Problem to work on
Render the lines below as a Markdown table with the columns Row and Text, giving each line its row number and omitting blank lines.
===== Given records
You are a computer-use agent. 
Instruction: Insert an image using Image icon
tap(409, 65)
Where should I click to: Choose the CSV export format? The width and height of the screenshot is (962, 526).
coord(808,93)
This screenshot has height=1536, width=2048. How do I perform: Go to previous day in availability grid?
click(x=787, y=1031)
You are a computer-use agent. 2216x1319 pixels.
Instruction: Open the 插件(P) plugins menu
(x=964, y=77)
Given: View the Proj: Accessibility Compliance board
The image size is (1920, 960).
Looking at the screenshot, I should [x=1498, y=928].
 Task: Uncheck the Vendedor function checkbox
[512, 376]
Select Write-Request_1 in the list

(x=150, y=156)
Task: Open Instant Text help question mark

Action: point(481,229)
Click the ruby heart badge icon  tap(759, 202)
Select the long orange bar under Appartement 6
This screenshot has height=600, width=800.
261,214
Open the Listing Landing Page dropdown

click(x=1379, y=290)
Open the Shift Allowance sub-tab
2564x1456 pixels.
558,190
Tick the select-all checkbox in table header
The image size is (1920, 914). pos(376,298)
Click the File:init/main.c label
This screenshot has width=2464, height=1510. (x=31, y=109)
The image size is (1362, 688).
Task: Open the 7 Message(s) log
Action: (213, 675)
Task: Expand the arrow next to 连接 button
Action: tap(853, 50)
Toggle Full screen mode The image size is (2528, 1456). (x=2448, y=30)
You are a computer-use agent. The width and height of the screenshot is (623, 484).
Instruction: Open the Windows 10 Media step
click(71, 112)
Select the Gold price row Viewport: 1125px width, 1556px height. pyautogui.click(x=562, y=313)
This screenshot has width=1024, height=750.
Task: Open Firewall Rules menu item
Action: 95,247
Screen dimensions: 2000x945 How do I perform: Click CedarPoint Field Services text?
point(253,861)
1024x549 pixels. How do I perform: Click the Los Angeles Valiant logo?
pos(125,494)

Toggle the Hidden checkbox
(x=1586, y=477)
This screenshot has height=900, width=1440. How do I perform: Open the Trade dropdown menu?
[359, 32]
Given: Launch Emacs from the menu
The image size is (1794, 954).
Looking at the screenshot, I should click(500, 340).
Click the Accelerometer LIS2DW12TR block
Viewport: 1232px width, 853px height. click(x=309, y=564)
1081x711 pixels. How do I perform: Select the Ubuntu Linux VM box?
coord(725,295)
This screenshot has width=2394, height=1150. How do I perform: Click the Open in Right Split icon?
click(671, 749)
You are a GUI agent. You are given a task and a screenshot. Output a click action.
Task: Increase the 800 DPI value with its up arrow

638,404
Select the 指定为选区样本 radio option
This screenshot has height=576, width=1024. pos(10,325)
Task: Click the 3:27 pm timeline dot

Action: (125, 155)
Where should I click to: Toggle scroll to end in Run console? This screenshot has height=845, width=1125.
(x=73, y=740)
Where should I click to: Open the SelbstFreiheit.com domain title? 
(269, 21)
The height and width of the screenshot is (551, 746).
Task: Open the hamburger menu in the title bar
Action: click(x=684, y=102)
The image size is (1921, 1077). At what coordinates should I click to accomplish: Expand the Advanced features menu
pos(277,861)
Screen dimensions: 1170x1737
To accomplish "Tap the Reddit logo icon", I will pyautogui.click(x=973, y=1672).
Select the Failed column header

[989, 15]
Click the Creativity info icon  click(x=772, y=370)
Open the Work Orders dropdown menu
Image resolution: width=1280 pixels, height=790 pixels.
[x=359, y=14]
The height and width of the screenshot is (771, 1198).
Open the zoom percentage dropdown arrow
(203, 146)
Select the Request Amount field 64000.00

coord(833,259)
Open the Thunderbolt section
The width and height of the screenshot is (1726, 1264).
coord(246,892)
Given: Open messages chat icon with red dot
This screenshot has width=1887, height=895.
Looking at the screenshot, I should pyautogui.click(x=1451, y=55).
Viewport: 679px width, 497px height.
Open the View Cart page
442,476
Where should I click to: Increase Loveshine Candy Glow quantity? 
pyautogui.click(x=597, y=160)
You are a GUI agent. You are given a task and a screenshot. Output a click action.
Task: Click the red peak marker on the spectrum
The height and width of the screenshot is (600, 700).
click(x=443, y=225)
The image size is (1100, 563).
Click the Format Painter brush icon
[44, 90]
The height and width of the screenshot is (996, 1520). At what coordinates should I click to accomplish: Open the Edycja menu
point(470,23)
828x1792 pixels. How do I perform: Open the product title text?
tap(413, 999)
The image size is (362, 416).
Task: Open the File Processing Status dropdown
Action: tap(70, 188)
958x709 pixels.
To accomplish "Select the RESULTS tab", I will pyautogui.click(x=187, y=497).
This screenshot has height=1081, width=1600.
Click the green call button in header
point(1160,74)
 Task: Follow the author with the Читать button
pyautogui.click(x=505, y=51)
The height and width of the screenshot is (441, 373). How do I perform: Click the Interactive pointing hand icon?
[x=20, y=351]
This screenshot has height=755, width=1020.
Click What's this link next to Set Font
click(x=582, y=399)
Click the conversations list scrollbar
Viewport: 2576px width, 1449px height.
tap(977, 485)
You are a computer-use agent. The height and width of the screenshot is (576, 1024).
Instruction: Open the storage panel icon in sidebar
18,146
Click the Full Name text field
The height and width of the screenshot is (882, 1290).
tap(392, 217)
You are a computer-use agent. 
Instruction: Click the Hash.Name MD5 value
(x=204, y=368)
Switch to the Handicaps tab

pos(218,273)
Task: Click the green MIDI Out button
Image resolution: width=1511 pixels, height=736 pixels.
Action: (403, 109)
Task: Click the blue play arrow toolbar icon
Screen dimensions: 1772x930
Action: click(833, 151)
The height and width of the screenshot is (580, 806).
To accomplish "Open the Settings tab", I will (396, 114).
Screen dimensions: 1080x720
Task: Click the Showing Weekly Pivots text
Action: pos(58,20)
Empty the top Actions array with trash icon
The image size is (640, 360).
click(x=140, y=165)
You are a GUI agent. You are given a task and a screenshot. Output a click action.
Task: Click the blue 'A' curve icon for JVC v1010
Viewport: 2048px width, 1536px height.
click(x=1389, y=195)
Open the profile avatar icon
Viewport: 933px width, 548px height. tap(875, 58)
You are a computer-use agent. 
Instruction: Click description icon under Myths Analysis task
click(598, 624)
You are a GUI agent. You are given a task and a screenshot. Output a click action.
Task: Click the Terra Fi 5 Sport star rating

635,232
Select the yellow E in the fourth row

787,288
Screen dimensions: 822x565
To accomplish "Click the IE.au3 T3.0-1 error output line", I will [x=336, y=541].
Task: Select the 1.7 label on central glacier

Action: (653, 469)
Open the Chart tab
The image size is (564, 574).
==========
Task result
| Row | Text |
|---|---|
| 1 | You are a computer-use agent.  |
| 2 | Instruction: Insert an image using Image icon |
| 3 | tap(409, 65) |
| 4 | Where should I click to: Choose the CSV export format? The width and height of the screenshot is (962, 526). |
| 5 | coord(808,93) |
| 6 | This screenshot has height=1536, width=2048. How do I perform: Go to previous day in availability grid? |
| 7 | click(x=787, y=1031) |
| 8 | You are a computer-use agent. 2216x1319 pixels. |
| 9 | Instruction: Open the 插件(P) plugins menu |
| 10 | (x=964, y=77) |
| 11 | Given: View the Proj: Accessibility Compliance board |
| 12 | The image size is (1920, 960). |
| 13 | Looking at the screenshot, I should [x=1498, y=928]. |
| 14 |  Task: Uncheck the Vendedor function checkbox |
| 15 | [512, 376] |
| 16 | Select Write-Request_1 in the list |
| 17 | (x=150, y=156) |
| 18 | Task: Open Instant Text help question mark |
| 19 | Action: point(481,229) |
| 20 | Click the ruby heart badge icon  tap(759, 202) |
| 21 | Select the long orange bar under Appartement 6 |
| 22 | This screenshot has height=600, width=800. |
| 23 | 261,214 |
| 24 | Open the Listing Landing Page dropdown |
| 25 | click(x=1379, y=290) |
| 26 | Open the Shift Allowance sub-tab |
| 27 | 2564x1456 pixels. |
| 28 | 558,190 |
| 29 | Tick the select-all checkbox in table header |
| 30 | The image size is (1920, 914). pos(376,298) |
| 31 | Click the File:init/main.c label |
| 32 | This screenshot has width=2464, height=1510. (x=31, y=109) |
| 33 | The image size is (1362, 688). |
| 34 | Task: Open the 7 Message(s) log |
| 35 | Action: (213, 675) |
| 36 | Task: Expand the arrow next to 连接 button |
| 37 | Action: tap(853, 50) |
| 38 | Toggle Full screen mode The image size is (2528, 1456). (x=2448, y=30) |
| 39 | You are a computer-use agent. The width and height of the screenshot is (623, 484). |
| 40 | Instruction: Open the Windows 10 Media step |
| 41 | click(71, 112) |
| 42 | Select the Gold price row Viewport: 1125px width, 1556px height. pyautogui.click(x=562, y=313) |
| 43 | This screenshot has width=1024, height=750. |
| 44 | Task: Open Firewall Rules menu item |
| 45 | Action: 95,247 |
| 46 | Screen dimensions: 2000x945 How do I perform: Click CedarPoint Field Services text? |
| 47 | point(253,861) |
| 48 | 1024x549 pixels. How do I perform: Click the Los Angeles Valiant logo? |
| 49 | pos(125,494) |
| 50 | Toggle the Hidden checkbox |
| 51 | (x=1586, y=477) |
| 52 | This screenshot has height=900, width=1440. How do I perform: Open the Trade dropdown menu? |
| 53 | [359, 32] |
| 54 | Given: Launch Emacs from the menu |
| 55 | The image size is (1794, 954). |
| 56 | Looking at the screenshot, I should click(500, 340). |
| 57 | Click the Accelerometer LIS2DW12TR block |
| 58 | Viewport: 1232px width, 853px height. click(x=309, y=564) |
| 59 | 1081x711 pixels. How do I perform: Select the Ubuntu Linux VM box? |
| 60 | coord(725,295) |
| 61 | This screenshot has width=2394, height=1150. How do I perform: Click the Open in Right Split icon? |
| 62 | click(671, 749) |
| 63 | You are a GUI agent. You are given a task and a screenshot. Output a click action. |
| 64 | Task: Increase the 800 DPI value with its up arrow |
| 65 | 638,404 |
| 66 | Select the 指定为选区样本 radio option |
| 67 | This screenshot has height=576, width=1024. pos(10,325) |
| 68 | Task: Click the 3:27 pm timeline dot |
| 69 | Action: (125, 155) |
| 70 | Where should I click to: Toggle scroll to end in Run console? This screenshot has height=845, width=1125. |
| 71 | (x=73, y=740) |
| 72 | Where should I click to: Open the SelbstFreiheit.com domain title?  |
| 73 | (269, 21) |
| 74 | The height and width of the screenshot is (551, 746). |
| 75 | Task: Open the hamburger menu in the title bar |
| 76 | Action: click(x=684, y=102) |
| 77 | The image size is (1921, 1077). At what coordinates should I click to accomplish: Expand the Advanced features menu |
| 78 | pos(277,861) |
| 79 | Screen dimensions: 1170x1737 |
| 80 | To accomplish "Tap the Reddit logo icon", I will pyautogui.click(x=973, y=1672). |
| 81 | Select the Failed column header |
| 82 | [989, 15] |
| 83 | Click the Creativity info icon  click(x=772, y=370) |
| 84 | Open the Work Orders dropdown menu |
| 85 | Image resolution: width=1280 pixels, height=790 pixels. |
| 86 | [x=359, y=14] |
| 87 | The height and width of the screenshot is (771, 1198). |
| 88 | Open the zoom percentage dropdown arrow |
| 89 | (203, 146) |
| 90 | Select the Request Amount field 64000.00 |
| 91 | coord(833,259) |
| 92 | Open the Thunderbolt section |
| 93 | The width and height of the screenshot is (1726, 1264). |
| 94 | coord(246,892) |
| 95 | Given: Open messages chat icon with red dot |
| 96 | This screenshot has width=1887, height=895. |
| 97 | Looking at the screenshot, I should pyautogui.click(x=1451, y=55). |
| 98 | Viewport: 679px width, 497px height. |
| 99 | Open the View Cart page |
| 100 | 442,476 |
| 101 | Where should I click to: Increase Loveshine Candy Glow quantity?  |
| 102 | pyautogui.click(x=597, y=160) |
| 103 | You are a GUI agent. You are given a task and a screenshot. Output a click action. |
| 104 | Task: Click the red peak marker on the spectrum |
| 105 | The height and width of the screenshot is (600, 700). |
| 106 | click(x=443, y=225) |
| 107 | The image size is (1100, 563). |
| 108 | Click the Format Painter brush icon |
| 109 | [44, 90] |
| 110 | The height and width of the screenshot is (996, 1520). At what coordinates should I click to accomplish: Open the Edycja menu |
| 111 | point(470,23) |
| 112 | 828x1792 pixels. How do I perform: Open the product title text? |
| 113 | tap(413, 999) |
| 114 | The image size is (362, 416). |
| 115 | Task: Open the File Processing Status dropdown |
| 116 | Action: tap(70, 188) |
| 117 | 958x709 pixels. |
| 118 | To accomplish "Select the RESULTS tab", I will pyautogui.click(x=187, y=497). |
| 119 | This screenshot has height=1081, width=1600. |
| 120 | Click the green call button in header |
| 121 | point(1160,74) |
| 122 |  Task: Follow the author with the Читать button |
| 123 | pyautogui.click(x=505, y=51) |
| 124 | The height and width of the screenshot is (441, 373). How do I perform: Click the Interactive pointing hand icon? |
| 125 | [x=20, y=351] |
| 126 | This screenshot has height=755, width=1020. |
| 127 | Click What's this link next to Set Font |
| 128 | click(x=582, y=399) |
| 129 | Click the conversations list scrollbar |
| 130 | Viewport: 2576px width, 1449px height. |
| 131 | tap(977, 485) |
| 132 | You are a computer-use agent. The height and width of the screenshot is (576, 1024). |
| 133 | Instruction: Open the storage panel icon in sidebar |
| 134 | 18,146 |
| 135 | Click the Full Name text field |
| 136 | The height and width of the screenshot is (882, 1290). |
| 137 | tap(392, 217) |
| 138 | You are a computer-use agent.  |
| 139 | Instruction: Click the Hash.Name MD5 value |
| 140 | (x=204, y=368) |
| 141 | Switch to the Handicaps tab |
| 142 | pos(218,273) |
| 143 | Task: Click the green MIDI Out button |
| 144 | Image resolution: width=1511 pixels, height=736 pixels. |
| 145 | Action: (403, 109) |
| 146 | Task: Click the blue play arrow toolbar icon |
| 147 | Screen dimensions: 1772x930 |
| 148 | Action: click(833, 151) |
| 149 | The height and width of the screenshot is (580, 806). |
| 150 | To accomplish "Open the Settings tab", I will (396, 114). |
| 151 | Screen dimensions: 1080x720 |
| 152 | Task: Click the Showing Weekly Pivots text |
| 153 | Action: pos(58,20) |
| 154 | Empty the top Actions array with trash icon |
| 155 | The image size is (640, 360). |
| 156 | click(x=140, y=165) |
| 157 | You are a GUI agent. You are given a task and a screenshot. Output a click action. |
| 158 | Task: Click the blue 'A' curve icon for JVC v1010 |
| 159 | Viewport: 2048px width, 1536px height. |
| 160 | click(x=1389, y=195) |
| 161 | Open the profile avatar icon |
| 162 | Viewport: 933px width, 548px height. tap(875, 58) |
| 163 | You are a computer-use agent.  |
| 164 | Instruction: Click description icon under Myths Analysis task |
| 165 | click(598, 624) |
| 166 | You are a GUI agent. You are given a task and a screenshot. Output a click action. |
| 167 | Task: Click the Terra Fi 5 Sport star rating |
| 168 | 635,232 |
| 169 | Select the yellow E in the fourth row |
| 170 | 787,288 |
| 171 | Screen dimensions: 822x565 |
| 172 | To accomplish "Click the IE.au3 T3.0-1 error output line", I will [x=336, y=541]. |
| 173 | Task: Select the 1.7 label on central glacier |
| 174 | Action: (653, 469) |
| 175 | Open the Chart tab |
| 176 | The image size is (564, 574). |